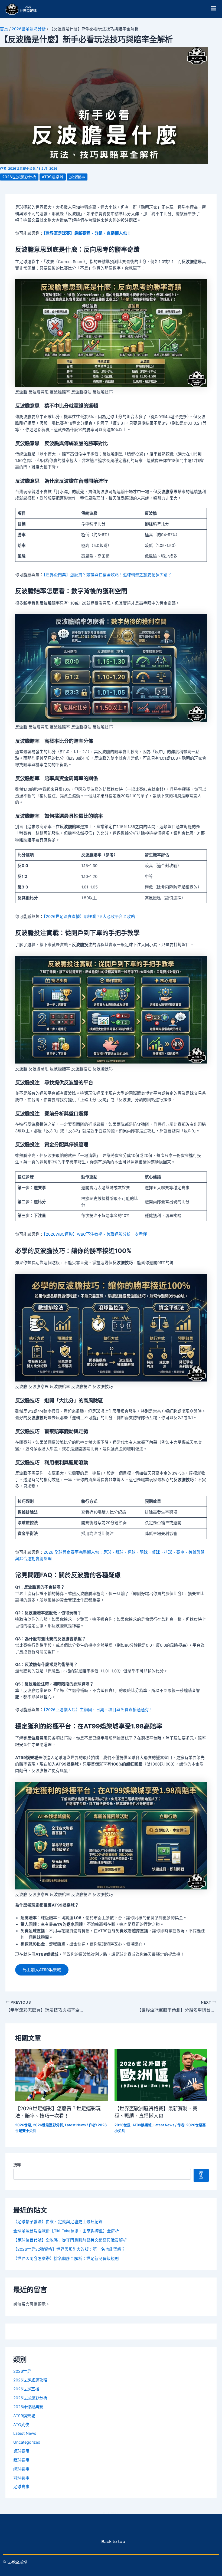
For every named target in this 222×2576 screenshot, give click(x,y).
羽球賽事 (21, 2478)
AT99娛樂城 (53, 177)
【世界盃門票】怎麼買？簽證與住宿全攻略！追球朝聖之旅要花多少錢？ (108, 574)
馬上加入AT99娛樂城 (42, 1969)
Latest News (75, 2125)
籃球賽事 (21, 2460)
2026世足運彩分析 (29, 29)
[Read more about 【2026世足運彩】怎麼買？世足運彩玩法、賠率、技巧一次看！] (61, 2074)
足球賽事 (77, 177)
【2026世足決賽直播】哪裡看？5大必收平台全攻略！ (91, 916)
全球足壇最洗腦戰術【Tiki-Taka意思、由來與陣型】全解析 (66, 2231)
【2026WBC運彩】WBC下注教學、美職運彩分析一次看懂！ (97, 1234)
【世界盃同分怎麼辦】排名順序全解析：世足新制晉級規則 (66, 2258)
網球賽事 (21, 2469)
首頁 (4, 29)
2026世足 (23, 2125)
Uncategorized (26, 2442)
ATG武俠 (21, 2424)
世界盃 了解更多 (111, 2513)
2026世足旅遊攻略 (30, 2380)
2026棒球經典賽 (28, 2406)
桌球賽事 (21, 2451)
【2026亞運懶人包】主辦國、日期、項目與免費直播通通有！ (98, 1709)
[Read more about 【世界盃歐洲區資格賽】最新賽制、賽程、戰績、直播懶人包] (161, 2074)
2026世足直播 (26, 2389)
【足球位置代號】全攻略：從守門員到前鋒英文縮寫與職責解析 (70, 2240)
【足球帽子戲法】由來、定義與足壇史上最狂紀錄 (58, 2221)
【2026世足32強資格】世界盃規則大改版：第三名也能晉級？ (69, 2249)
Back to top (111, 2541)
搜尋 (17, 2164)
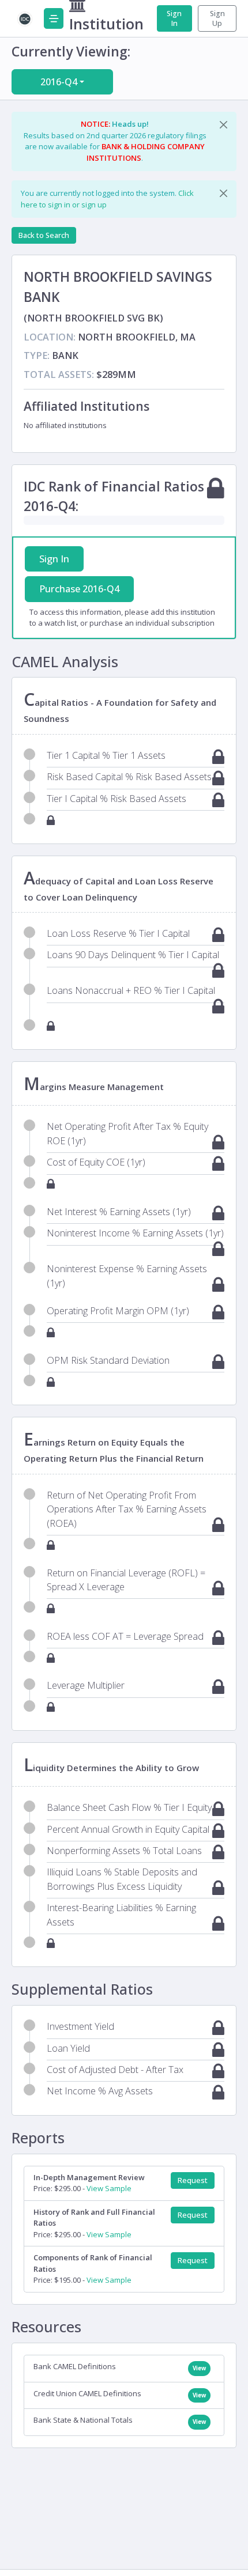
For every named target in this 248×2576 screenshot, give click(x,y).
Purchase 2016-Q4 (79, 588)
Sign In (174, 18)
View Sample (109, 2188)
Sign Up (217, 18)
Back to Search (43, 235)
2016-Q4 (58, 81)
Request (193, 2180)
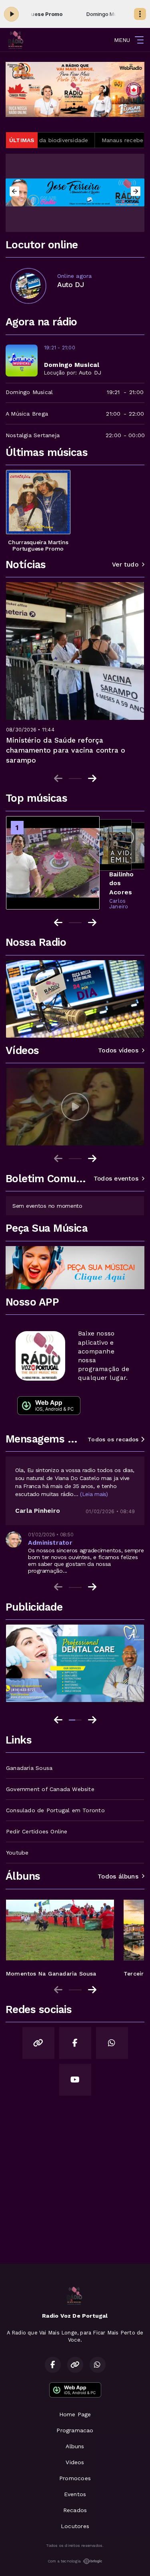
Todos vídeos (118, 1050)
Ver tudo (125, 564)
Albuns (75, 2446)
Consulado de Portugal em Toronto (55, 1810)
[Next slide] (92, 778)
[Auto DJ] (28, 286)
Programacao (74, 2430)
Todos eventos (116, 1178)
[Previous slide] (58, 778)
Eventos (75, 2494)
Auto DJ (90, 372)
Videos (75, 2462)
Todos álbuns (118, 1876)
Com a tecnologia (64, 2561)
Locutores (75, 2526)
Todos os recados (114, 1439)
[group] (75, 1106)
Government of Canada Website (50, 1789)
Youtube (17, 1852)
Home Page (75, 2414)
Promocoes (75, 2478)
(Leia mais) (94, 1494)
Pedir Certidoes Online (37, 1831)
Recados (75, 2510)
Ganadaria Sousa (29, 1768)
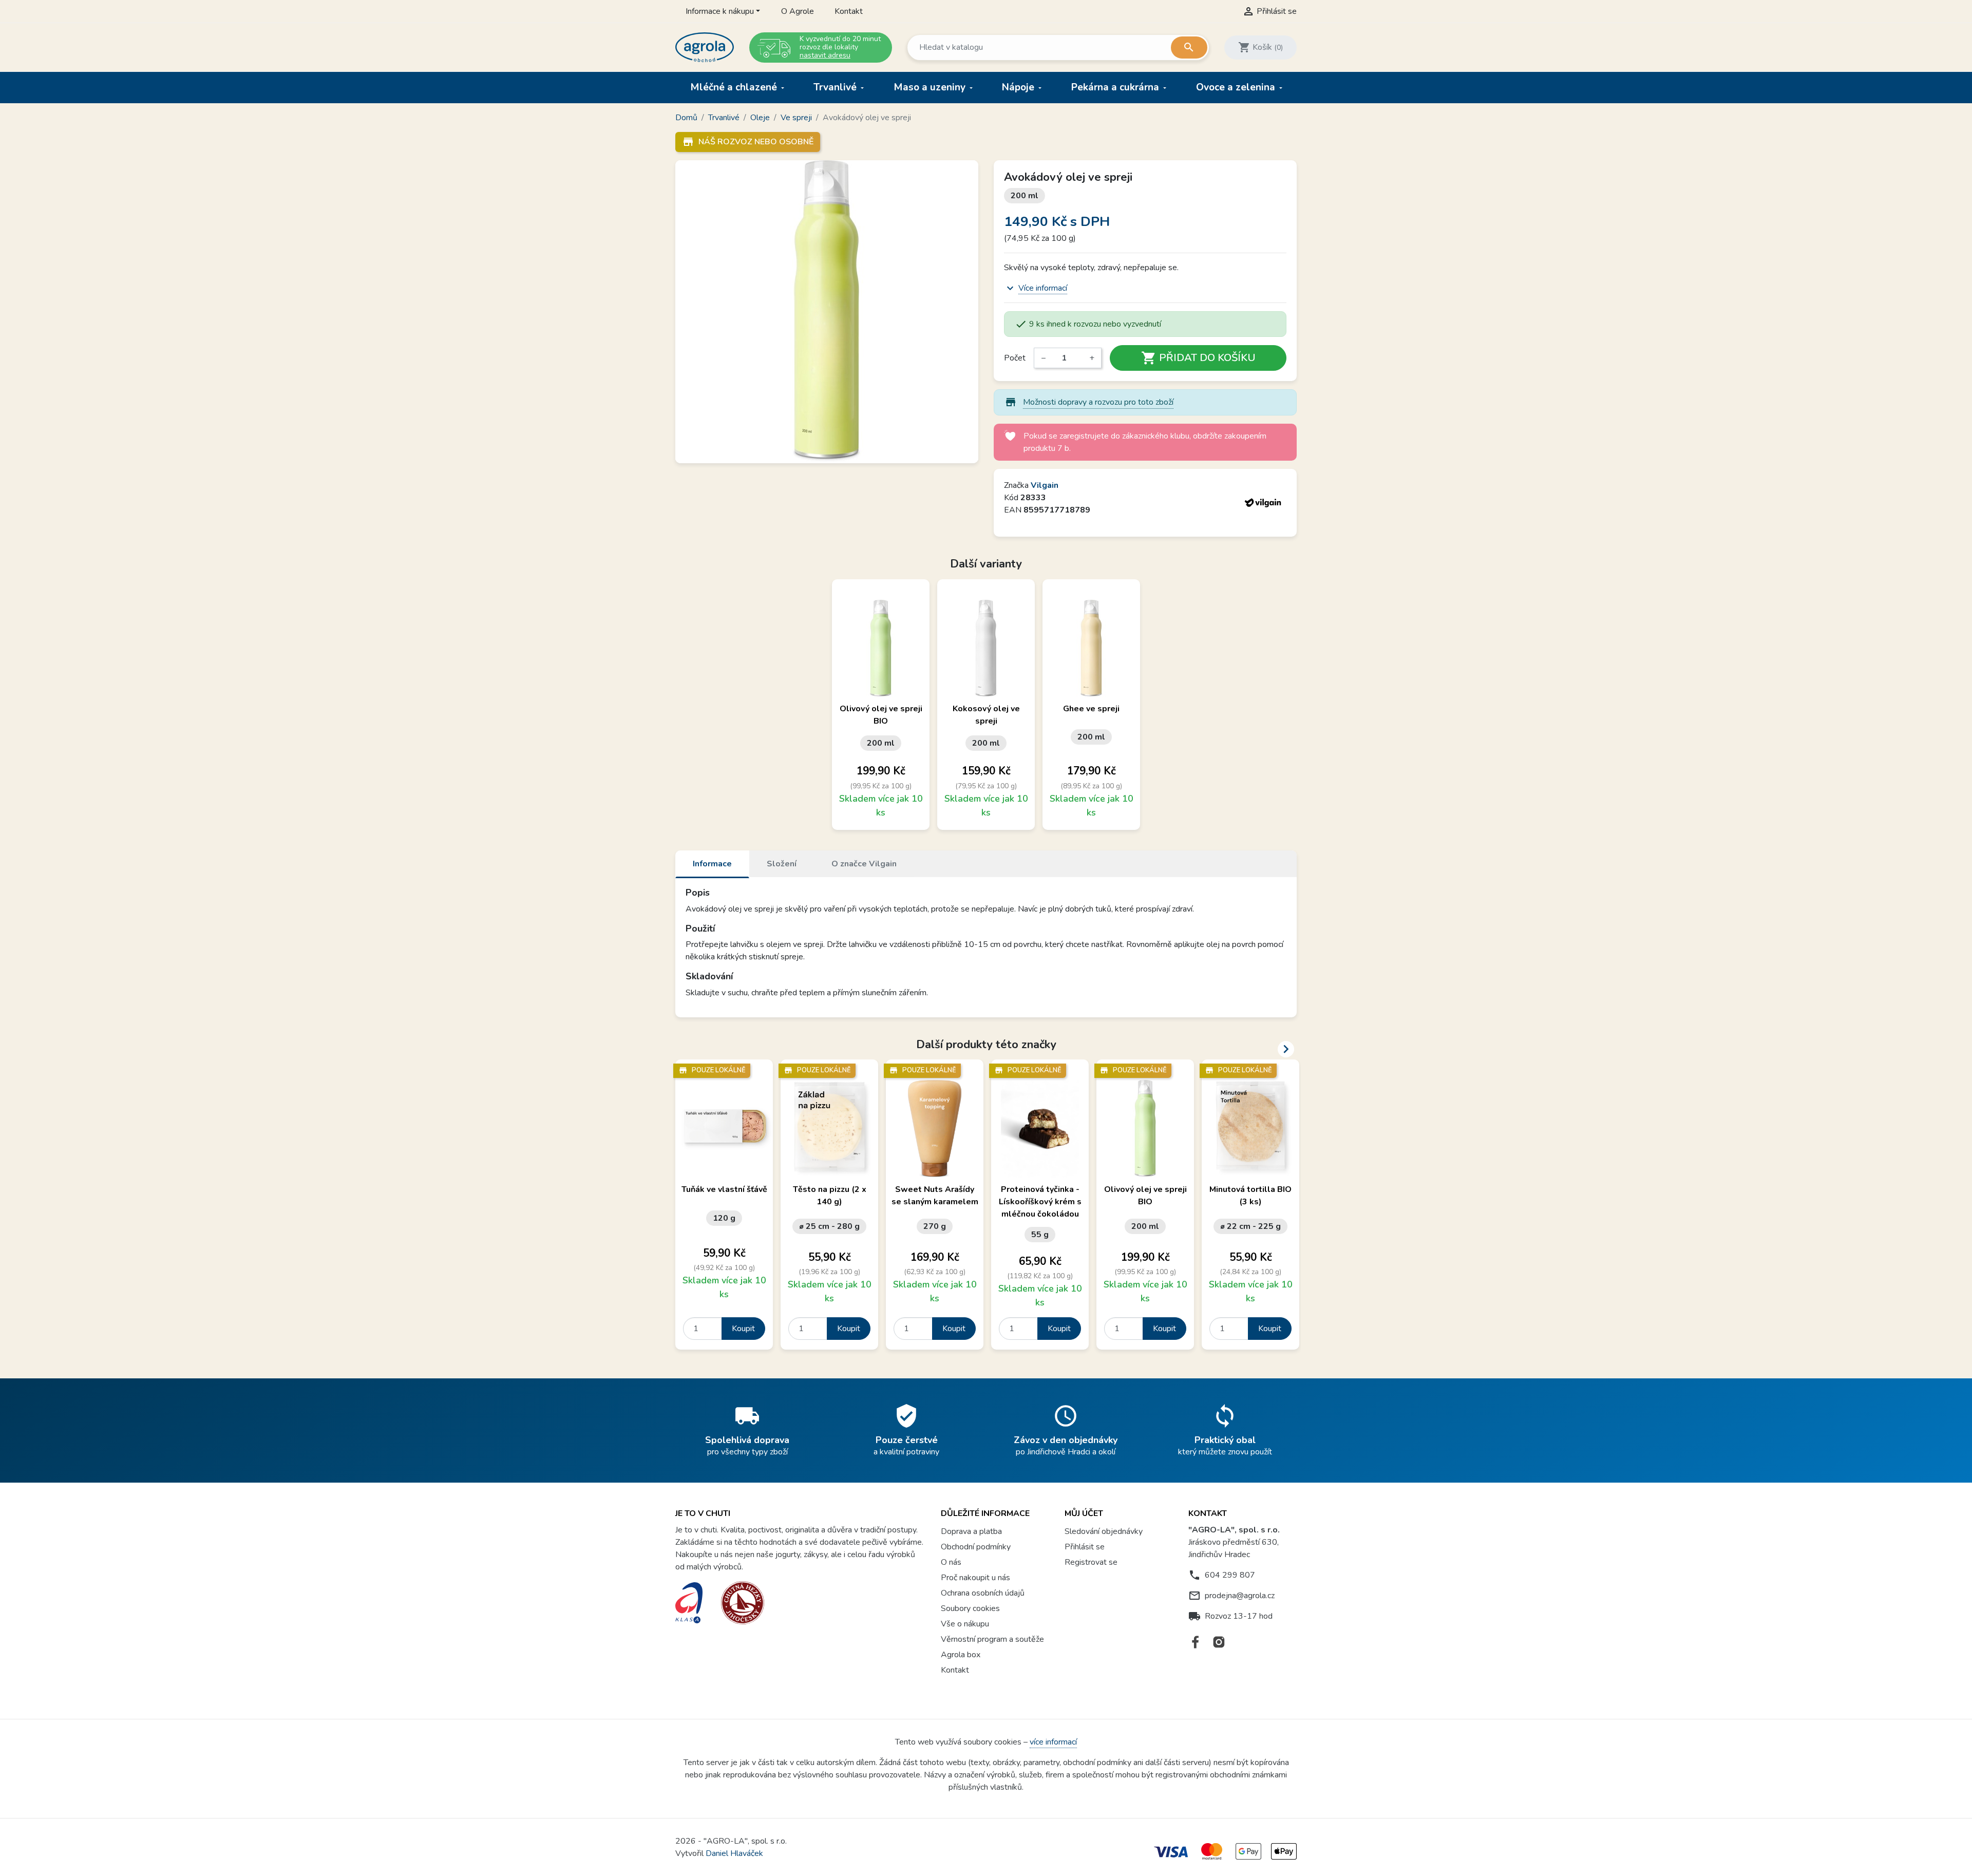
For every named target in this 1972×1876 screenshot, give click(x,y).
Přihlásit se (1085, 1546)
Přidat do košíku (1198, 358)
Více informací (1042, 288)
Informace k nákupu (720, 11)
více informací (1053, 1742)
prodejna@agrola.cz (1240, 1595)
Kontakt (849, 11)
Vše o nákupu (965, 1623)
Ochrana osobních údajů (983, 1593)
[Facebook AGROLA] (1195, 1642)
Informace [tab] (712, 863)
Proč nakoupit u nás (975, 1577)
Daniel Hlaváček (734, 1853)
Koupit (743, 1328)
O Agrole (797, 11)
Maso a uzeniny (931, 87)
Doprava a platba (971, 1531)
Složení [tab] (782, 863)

______

**Action item**
What you print must match the entries exactly, except that no pictures appear.

**Reply to the exercise**
For every named target in this 222×2576 screenshot, give click(x,y).
羽球賽事 (21, 2478)
AT99娛樂城 (53, 177)
【世界盃門票】怎麼買？簽證與住宿全攻略！追球朝聖之旅要花多少錢？ (108, 574)
馬上加入AT99娛樂城 (42, 1969)
Latest News (75, 2125)
籃球賽事 (21, 2460)
2026世足運彩分析 (29, 29)
[Read more about 【2026世足運彩】怎麼買？世足運彩玩法、賠率、技巧一次看！] (61, 2074)
足球賽事 (77, 177)
【2026世足決賽直播】哪裡看？5大必收平台全攻略！ (91, 916)
全球足壇最洗腦戰術【Tiki-Taka意思、由來與陣型】全解析 (66, 2231)
【2026WBC運彩】WBC下注教學、美職運彩分析一次看懂！ (97, 1234)
【世界盃同分怎麼辦】排名順序全解析：世足新制晉級規則 (66, 2258)
網球賽事 (21, 2469)
首頁 (4, 29)
2026世足 (23, 2125)
Uncategorized (26, 2442)
ATG武俠 (21, 2424)
世界盃 了解更多 (111, 2513)
2026世足旅遊攻略 (30, 2380)
2026棒球經典賽 (28, 2406)
桌球賽事 (21, 2451)
【2026亞運懶人包】主辦國、日期、項目與免費直播通通有！ (98, 1709)
[Read more about 【世界盃歐洲區資格賽】最新賽制、賽程、戰績、直播懶人包] (161, 2074)
2026世足直播 (26, 2389)
【足球位置代號】全攻略：從守門員到前鋒英文縮寫與職責解析 (70, 2240)
【足球帽子戲法】由來、定義與足壇史上最狂紀錄 (58, 2221)
【2026世足32強資格】世界盃規則大改版：第三名也能晉級？ (69, 2249)
Back to top (111, 2541)
搜尋 (17, 2164)
For every named target in this 248×2576 screenshot, give click(x,y).
Purchase 2016-Q4 (79, 588)
Sign In (174, 18)
View Sample (109, 2188)
Sign Up (217, 18)
Back to Search (43, 235)
2016-Q4 (58, 81)
Request (193, 2180)
Todos vídeos (118, 1050)
Ver tudo (125, 564)
Albuns (75, 2446)
Consulado de Portugal em Toronto (55, 1810)
[Next slide] (92, 778)
[Auto DJ] (28, 286)
Programacao (74, 2430)
Todos eventos (116, 1178)
[Previous slide] (58, 778)
Eventos (75, 2494)
Auto DJ (90, 372)
Videos (75, 2462)
Todos álbuns (118, 1876)
Com a tecnologia (64, 2561)
Locutores (75, 2526)
Todos os recados (114, 1439)
[group] (75, 1106)
Government of Canada Website (50, 1789)
Youtube (17, 1852)
Home Page (75, 2414)
Promocoes (75, 2478)
(Leia mais) (94, 1494)
Pedir Certidoes Online (37, 1831)
Recados (75, 2510)
Ganadaria Sousa (29, 1768)
For every named target in this 1972×1876 screenshot, give click(x,y).
Přihlásit se (1085, 1546)
Přidat do košíku (1198, 358)
Více informací (1042, 288)
Informace k nákupu (720, 11)
více informací (1053, 1742)
prodejna@agrola.cz (1240, 1595)
Kontakt (849, 11)
Vše o nákupu (965, 1623)
Ochrana osobních údajů (983, 1593)
[Facebook AGROLA] (1195, 1642)
Informace [tab] (712, 863)
Proč nakoupit u nás (975, 1577)
Daniel Hlaváček (734, 1853)
Koupit (743, 1328)
O Agrole (797, 11)
Maso a uzeniny (931, 87)
Doprava a platba (971, 1531)
Složení [tab] (782, 863)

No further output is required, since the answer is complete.